New Super Mario Bros is not one of them, it's a side series in and of itself, like Paper Mario. Get over it.
 
BowieZ said:
Firstly, Banjo Tooie basically has a hub world. Secondly, the layout is not SPHERICAL.


Oh, yeah, which game? I never necessarily said the idea of a spherical world had never been done before, but I certainly have never come across this type of physics before Super Mario Galaxy and I was under the impression it hasn't been used since, either.
There is this Insomniac game... i cant remember the name though.... :)

Kos Luftar said:
I think Mario should retire, he is super boring.
What?!
 
Chemo said:
Are you kidding me? Main series console Mario games, since N64, are Super Mario 64, Super Mario Sunshine, Super Mario Galaxy, and Super Mario Galaxy 2.

New Super Mario Bros is not one of them, it's a side series in and of itself, like Paper Mario. Get over it.

New Super Mario Bros. is not a mainline game despite having more in common with the original titles and less superfluous shit like waterpacks and vacation resorts than the 3D games ever had.

Gotcha.
 
amtentori said:
No.

Galaxy is a better platformer than Sunshine or 64 because it was more linear. It was the first true 3d platformer.
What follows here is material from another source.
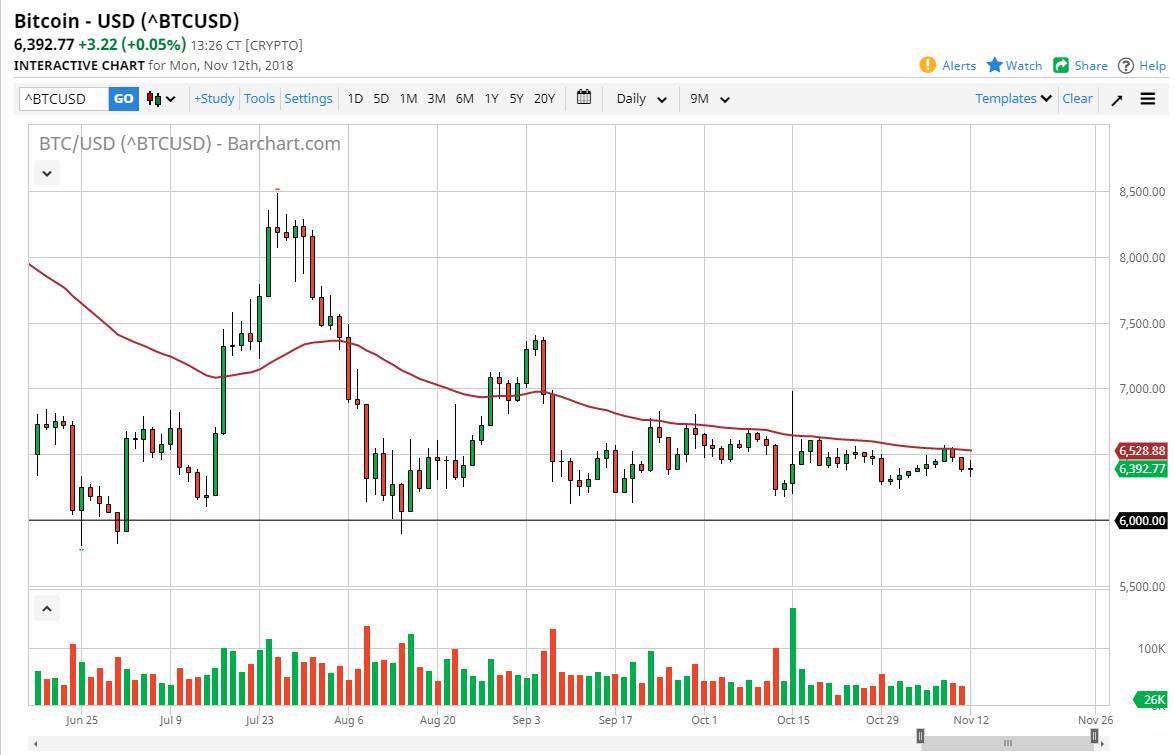Switch chart range to 6M
This screenshot has width=1175, height=755.
tap(463, 98)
Mario does not need to become an adventure game. There are still lots of ways to improve 3d platforming and Galaxy was a great start.

You dont think that Super Mario 64 was the first true 3D Mario platformer? :lol
 
I bought SMG and was bored with the game design.. I guess its because I'm getting older but the same old storyline and collecting stars just didn't do it for me this time. I'll probably go back and beat it but I'd really like it if the next mario game was DRASTICALLY different than anything we've seen before.
 
Chemo said:
Are you kidding me? Main series console Mario games, since N64, are Super Mario 64, Super Mario Sunshine, Super Mario Galaxy, and Super Mario Galaxy 2.

New Super Mario Bros is not one of them, it's a side series in and of itself, like Paper Mario. Get over it.

The way I see it, they're both main series except on two different plains:

Mario 64 -> Sunshine -> Galaxy -> Galaxy 2 = 3D Flagships
New! Super Mario Bros. > New Super Mario Bros. Wii (specifically) > New Age 2D Flagships
 
I like the idea.

The reason I prefer the 3D Mario games to 2D ones is because of the exploration. I think the idea of going through the ground could really be interesting. Cool stuff could be done with pipes too.
 
This sounds like a really cool idea - classic Mario progression in with 3D Mario gameplay. The way I'm imagining it is just SMB3 layed out in 3D on a planet, which would be awesome - when you climb up vines to the bonus cloud coin segment, you're actually up in the clouds and can see the zone spreading out beneath you! The underground, water, and platform-in-the-sky levels are actually separating continents! The little islands with mushroom houses would be actual little islands with mushroom houses! I would love to play something like this.
 
After reading your post I find that I am somewhat more agreeable to your concept that I thought I would be.
Have to think this over.
 
gamergirly said:
You dont think that Super Mario 64 was the first true 3D Mario platformer? :lol

It was in a way when it was released of course.

But in retrospect, Mario Galaxy makes 64 (and all the clones that followed) look like adventure games .
 
Some interesting ideas in OP, but what I am waiting for is...






SUPER MARIO MINUS WORLD

I have no idea what that would entail other than some backwards headbutts on overhanging brick.